Despite her NFF presidency ending in October, Fiona Simson is not intending to take a back seat on hot-button agricultural issues any time soon.

But Australian politics is firmly off the agenda.

This time her horizons are the global agricultural stage, with plans to soon take a seat on the six-member board of the World Farmers’ Organisation, representing all farmers in Australia, New Zealand and the wider Oceania region.

The NFF, as a member of the World Farmers Organisation, has nominated Simson to be appointed to the WFO board to represent Australian farmers.

As the likely next Oceania board member, she will replace former NZ Farmers Federation president and WFO vice-president Katie Milne, who is retiring after serving her maximum term.

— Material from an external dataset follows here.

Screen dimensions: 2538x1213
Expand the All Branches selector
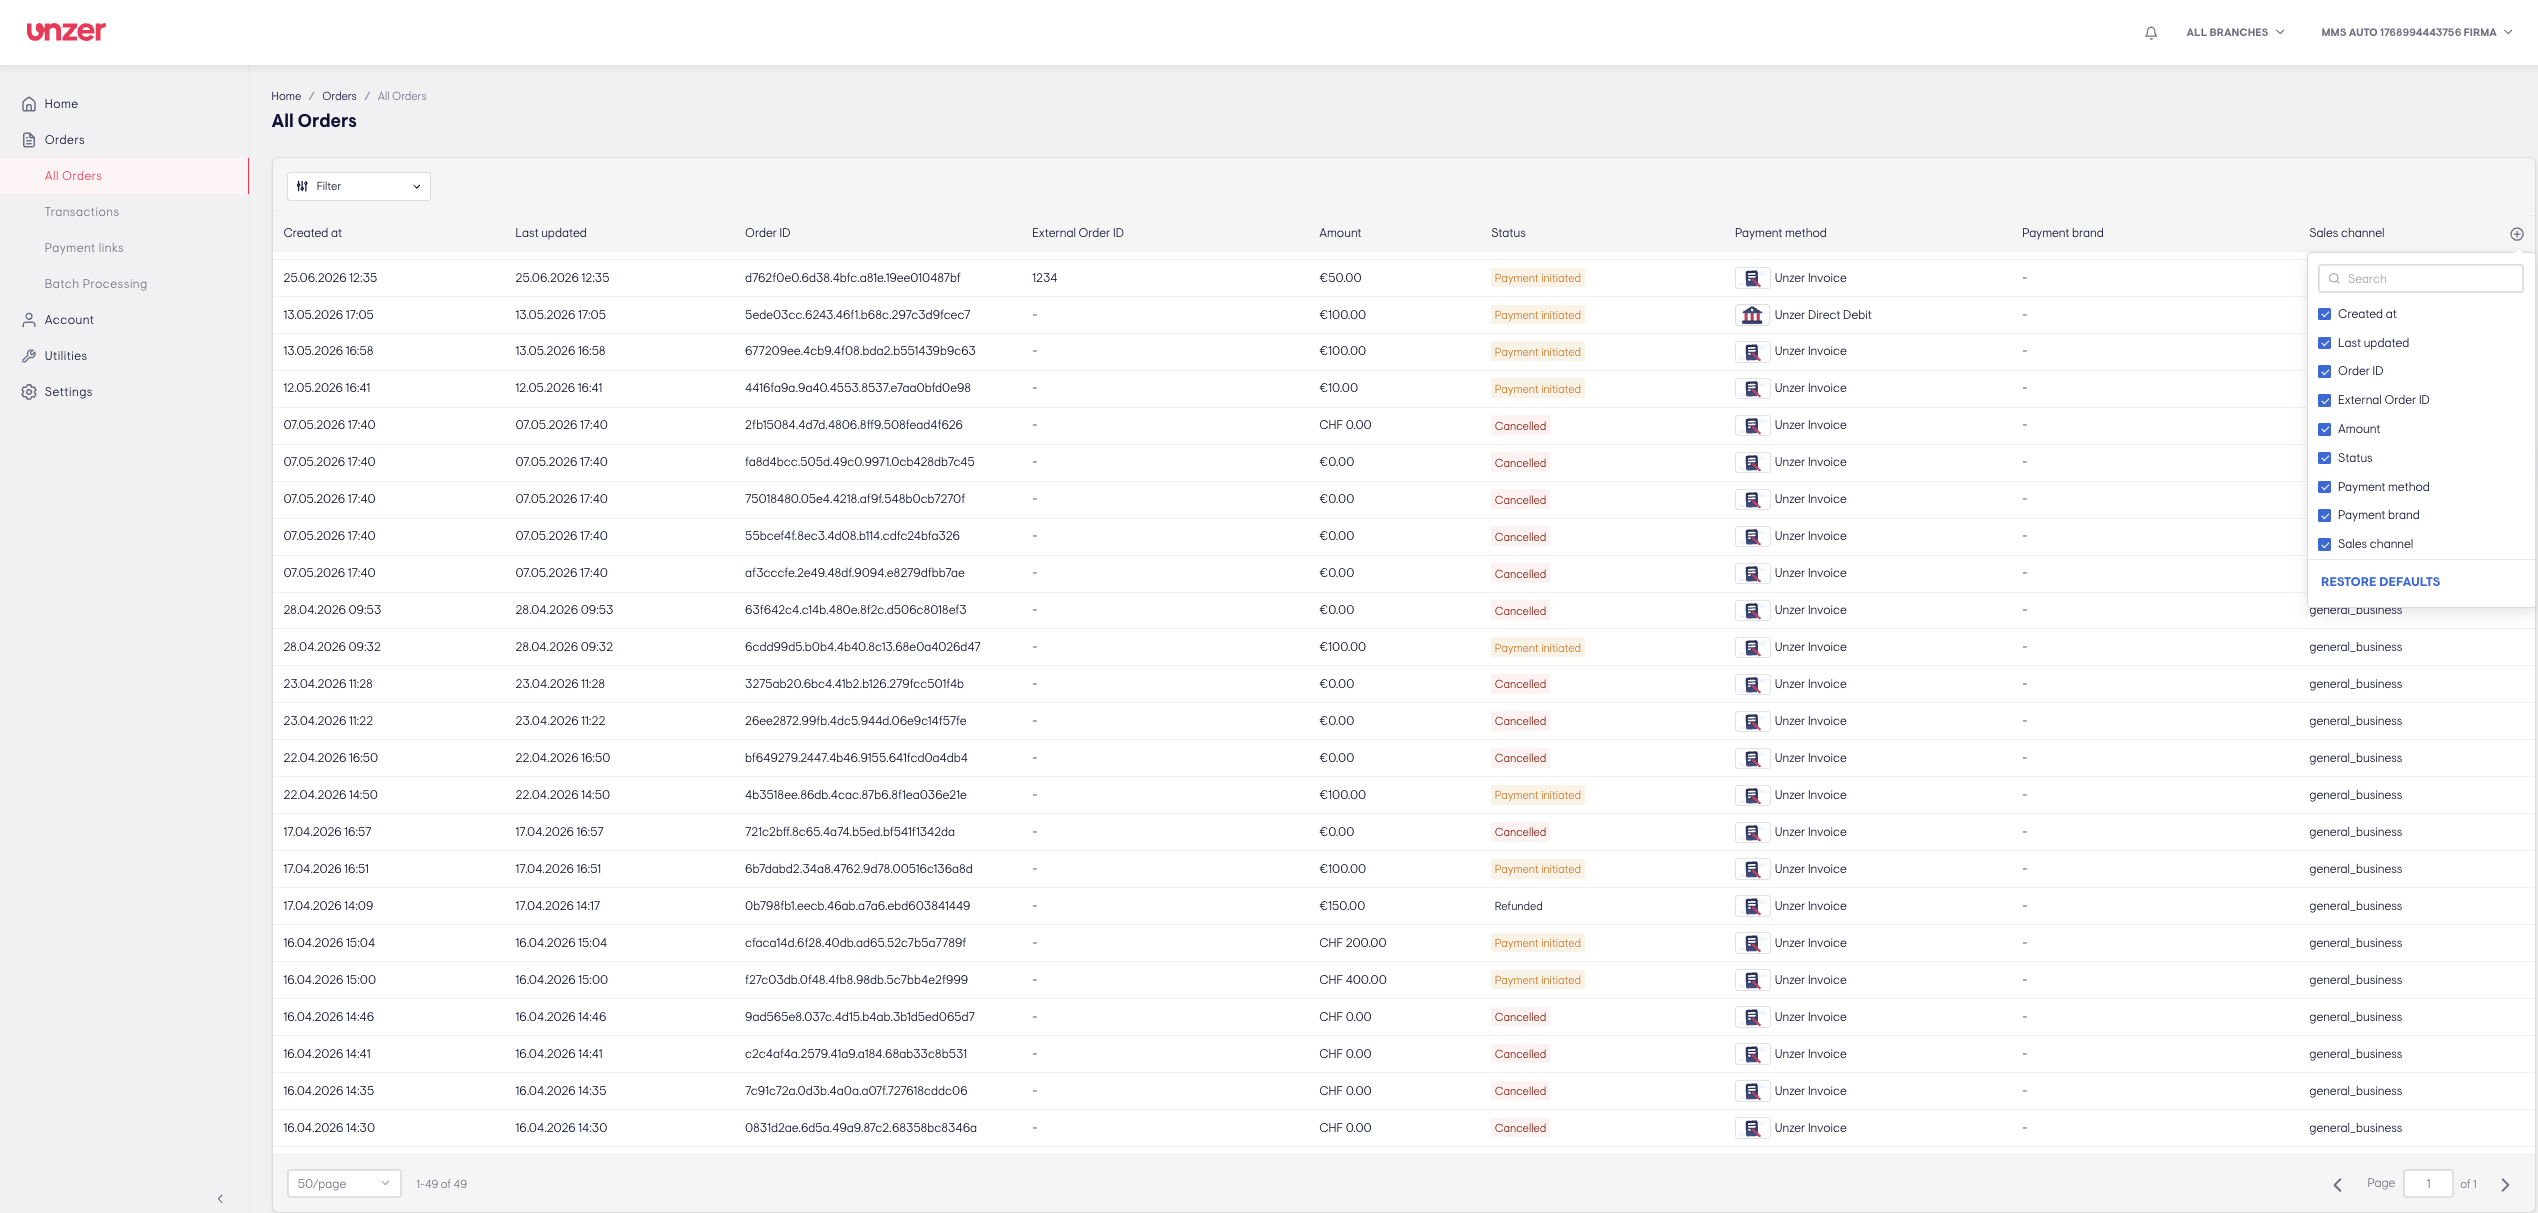(x=2235, y=33)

“So many of the issues we as Australian farmers are dealing with are global ones, where international bodies, governments, global activist groups and large corporates are setting the agenda and driving policy outcomes,” says Simson, who is expected to be elected to the WFO Board at its annual general assembly meeting in South Africa May 21-24.

“This (nomination) shows the NFF has recognised the amount of global policy that is influencing what happens in agriculture and agribusiness in Australia, both on the farm and right through the food chain to consumers, and wants to be involved.”

Simson says Europe, in particular, is driving these policy outcomes that affect all Australian farmers, yet don’t always fit or aren’t relevant to Australian farming systems. Important debates centre on contentious issues such as animal welfare standards, the switch from meat and livestock to plant proteins, sustainable water use, chemicals, carbon accounting, climate change, environmental issues and sustainability.

Simson says too often it is activist agendas that are taking the lead in these discussions; making it vital Australia steps up its role in the international arena.

“If we want to influence these debates, and not just be at the receiving end of their outcomes, which have the potential to impact every farmer and agribusiness in Australia, we must be sitting at the table where these agendas are discussed, issues debated and global polices formulated,” says a determined Simson.